Segundo o prefeito, a Corregedoria deferiu seu pedido para apurar suposto desvio de conduta de Milani, alegando perseguição política. "É o mesmo autor com duas atitudes diferentes. Por isso que a Prefeitura representou contra ele na Corregedoria e a representação foi acolhida. Se fosse uma representação sem fundamento, não teria sido acolhida (pelo corregedor)", afirmou Haddad.

Nesta quinta-feira, 19, a Justiça aceitou denúncia feita em dezembro contra o prefeito e três secretários que aponta falhas na destinação da verba das infrações. A juíza Carmen Cristina Fernandez Teijeiro e Oliveira, da 5.ª Vara da Fazenda Pública, recebeu ação contra o prefeito e os secretários Jilmar Tatto, de Transportes, e Marcos Cruz e Rogério Ceron, ex e atual titulares da Pasta de Finanças, respectivamente. O valor da ação é de R$ 802,7 milhões. 
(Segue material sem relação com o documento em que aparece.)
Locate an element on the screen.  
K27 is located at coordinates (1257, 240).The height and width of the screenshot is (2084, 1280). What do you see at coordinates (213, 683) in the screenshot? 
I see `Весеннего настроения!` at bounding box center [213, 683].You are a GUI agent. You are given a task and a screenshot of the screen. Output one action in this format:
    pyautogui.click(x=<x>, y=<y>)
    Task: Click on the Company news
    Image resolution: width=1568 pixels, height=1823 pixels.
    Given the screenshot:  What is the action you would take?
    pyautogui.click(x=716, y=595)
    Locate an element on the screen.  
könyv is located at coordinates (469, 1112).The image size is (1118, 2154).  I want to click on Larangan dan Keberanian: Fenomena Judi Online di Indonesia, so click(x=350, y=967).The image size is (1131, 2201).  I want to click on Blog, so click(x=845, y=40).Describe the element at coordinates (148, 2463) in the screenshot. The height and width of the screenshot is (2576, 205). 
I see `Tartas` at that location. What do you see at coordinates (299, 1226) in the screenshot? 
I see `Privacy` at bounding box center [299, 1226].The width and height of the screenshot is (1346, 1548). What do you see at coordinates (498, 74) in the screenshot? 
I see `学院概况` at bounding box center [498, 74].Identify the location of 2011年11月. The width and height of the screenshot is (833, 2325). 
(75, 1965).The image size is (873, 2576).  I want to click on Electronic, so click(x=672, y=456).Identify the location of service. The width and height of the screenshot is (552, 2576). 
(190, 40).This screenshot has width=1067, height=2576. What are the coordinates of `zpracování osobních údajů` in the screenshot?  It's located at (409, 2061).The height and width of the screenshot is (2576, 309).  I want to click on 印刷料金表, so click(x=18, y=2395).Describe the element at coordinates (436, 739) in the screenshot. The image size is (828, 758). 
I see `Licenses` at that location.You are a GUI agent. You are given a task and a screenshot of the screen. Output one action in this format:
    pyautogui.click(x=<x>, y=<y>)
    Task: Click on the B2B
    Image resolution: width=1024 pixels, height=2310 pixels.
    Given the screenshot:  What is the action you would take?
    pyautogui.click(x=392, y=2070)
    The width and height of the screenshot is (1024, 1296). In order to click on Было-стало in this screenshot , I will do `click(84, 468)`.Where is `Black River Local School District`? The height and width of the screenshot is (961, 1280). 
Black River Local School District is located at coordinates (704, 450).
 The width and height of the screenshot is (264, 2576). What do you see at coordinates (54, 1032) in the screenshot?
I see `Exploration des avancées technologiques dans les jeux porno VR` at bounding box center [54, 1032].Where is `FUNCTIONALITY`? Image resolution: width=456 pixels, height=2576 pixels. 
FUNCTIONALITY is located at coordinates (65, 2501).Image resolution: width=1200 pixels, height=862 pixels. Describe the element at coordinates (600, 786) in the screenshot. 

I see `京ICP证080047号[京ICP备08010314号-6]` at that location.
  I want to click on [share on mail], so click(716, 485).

O argumento dos promotores Marcelo Milani, Nelson Sampaio de Andrade, Wilson Ricardo Tafner e Otávio Ferreira Garcia, que assinam a ação, é que a Prefeitura tenha criado uma "indústria da multa", "elevando consideravelmente o número de registro eletrônico de atuações na cidade, em situações e locais inapropriados".

O prefeito disse que todos os outros chefes do Executivo da capital em anos anteriores adotaram a mesma postura e também utilizaram os recursos das multas em melhorias no transporte público. 

"Esses investimentos em mobilidade vem sendo feitos por todas as administrações na cidade de São Paulo desde tempos imemoriais. Todos os prefeitos anteriores fizeram esse tipo de investimento. Então, causa estranheza por que agora essa mudança de entendimento", afirmou. Haddad defendeu a aplicação dos recursos das autuações em terminais, calçadas e ciclovias.

Para Milani, as críticas de Haddad são "uma prática comum em representantes do PT, que não querem responder à questão, mas desqualificar quem os acusa".

Apuração. A decisão de apurar a representação feita por Haddad contra Milani foi tomada pelo corregedor-geral do Ministério Público do Estado, Paulo Afonso Garrido de Paula. A informação foi antecipada pela coluna Direto da Fonte, do Estado

Assinada pelo secretário municipal dos Negócios Jurídicos, Robinson Barreirinhas, a representação foi protocolada no dia 4 de abril. Garrido de Paula publicou o deferimento do pedido de investigação no dia 11 daquele mês, mas não acolheu o pedido de afastamento de Milani, solicitado pela gestão municipal. O promotor disse que tem prestado todos os esclarecimentos solicitados pelo corregedor.